Notably the researchers were able to find these bots because they revealed themselves. They looked for tweets mistakenly posting standardized OpenAI messages about violating its policies — “I’m sorry, but I cannot comply with this request as it violates OpenAI’sContent Policy. As an AI language model, my responses should always be respectful and appropriate for all audiences,” for example. They then manually filtered out those that were people simply posting about or retweeting responses they got from ChatGPT. They then only included ones that consistently linked to one of three suspicious websites.
But without buy-in from Twitter, research and legislation, even Yang thinks botfinding is a difficult endeavor.
“I consider myself an expert on bots,” Yang said. “Before 2023, I could look at any account and usually have a sense of whether this is a bot or not. But nowadays it’s really hard to tell.”
That doesn’t stop people from trying.
There are less scientific ways botfinders can spot a bot. Some have a certain “style,” Hoffman-Andrews said, including “a level of formality, equivocation, and obliviousness that is uncommon in social media posts.” He added, “But styles can be tweaked, not all LLMs are the same, and some people just happen to write like LLMs.”
“Humans on social media might reply as though they have missed or misunderstood social cues or context, but bots reply as though they’re deliberately talking around it,” Joan Westenberg, a tech writer at @Westenberg said. “It’s like someone at a party talking to another person when they don’t remember their name but don’t want to admit it.”
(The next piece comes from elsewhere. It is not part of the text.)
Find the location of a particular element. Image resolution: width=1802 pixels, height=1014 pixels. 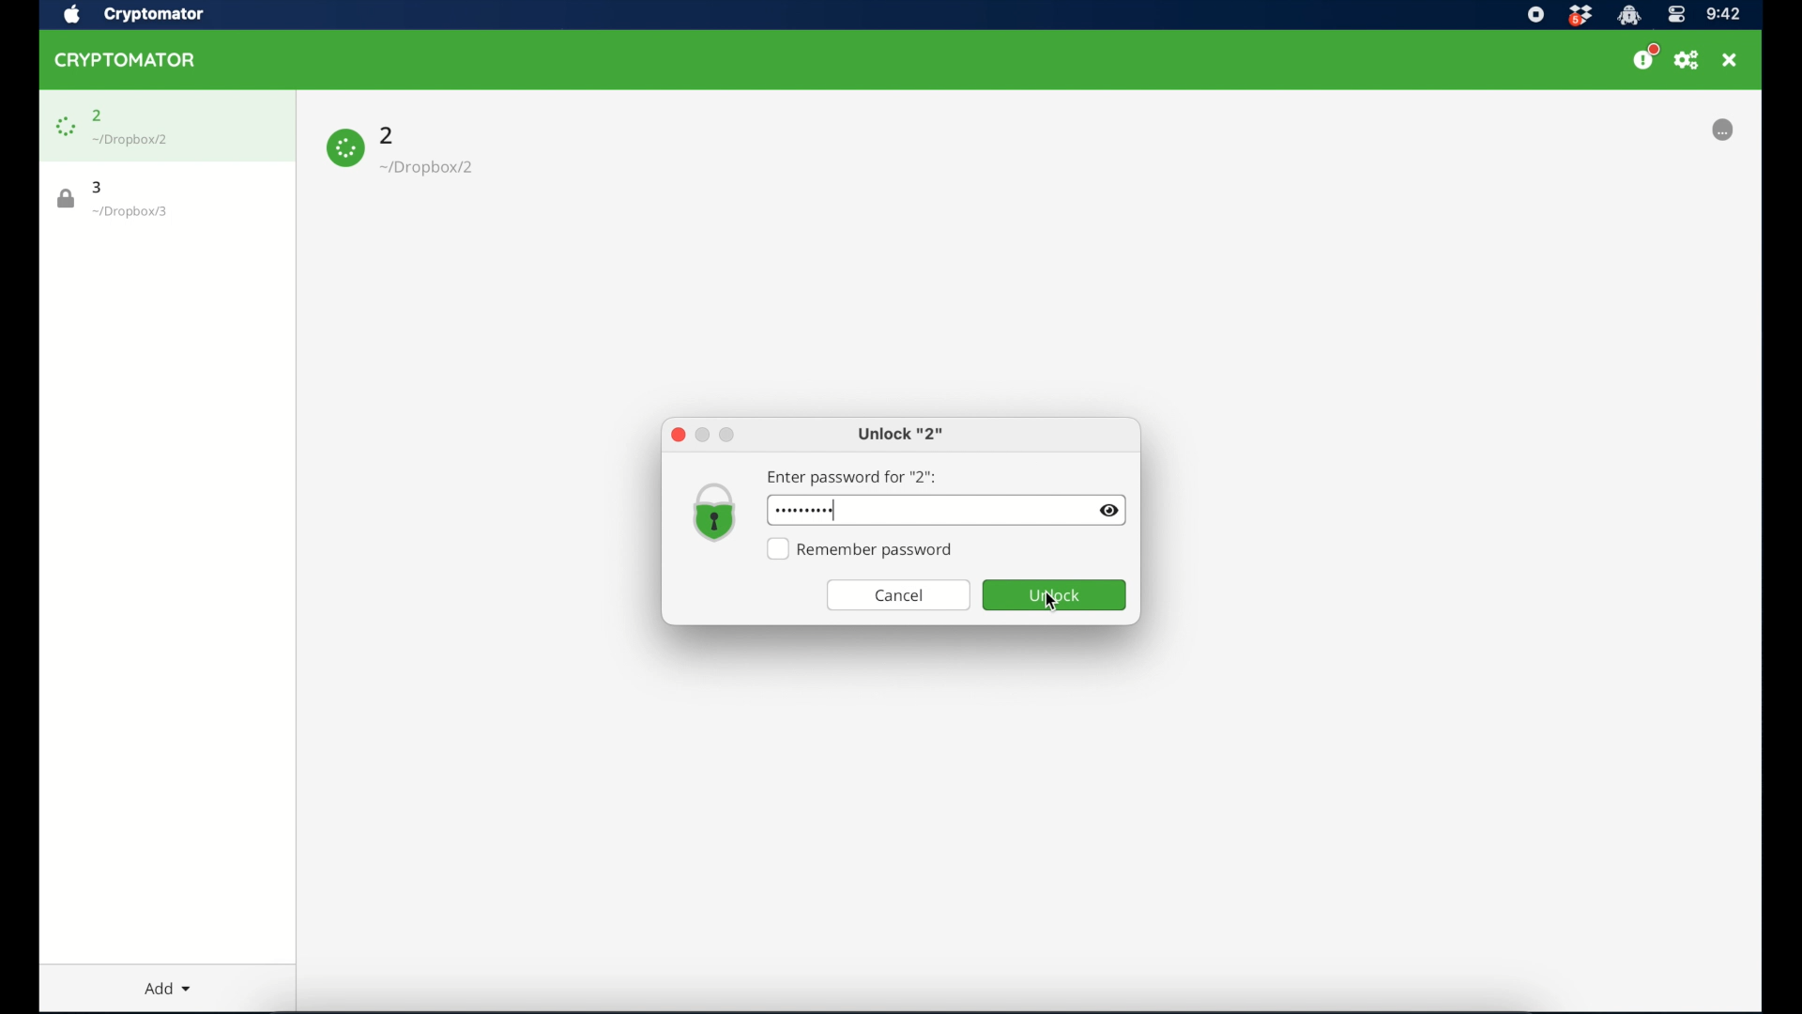

apple icon is located at coordinates (72, 15).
Linguistic cues like “it sounds like” and “it’s essential to,” as well as lots of exclamation points and hashtags, or even just the topic of cryptocurrency can also be red flags.
“But I’d also want to caution anyone from taking the approach of dismissing people they don’t agree with as bots,” she said. “I think the biggest danger bots pose is in making us doubt that we are talking to other humans, removing our own humanity from the equation.”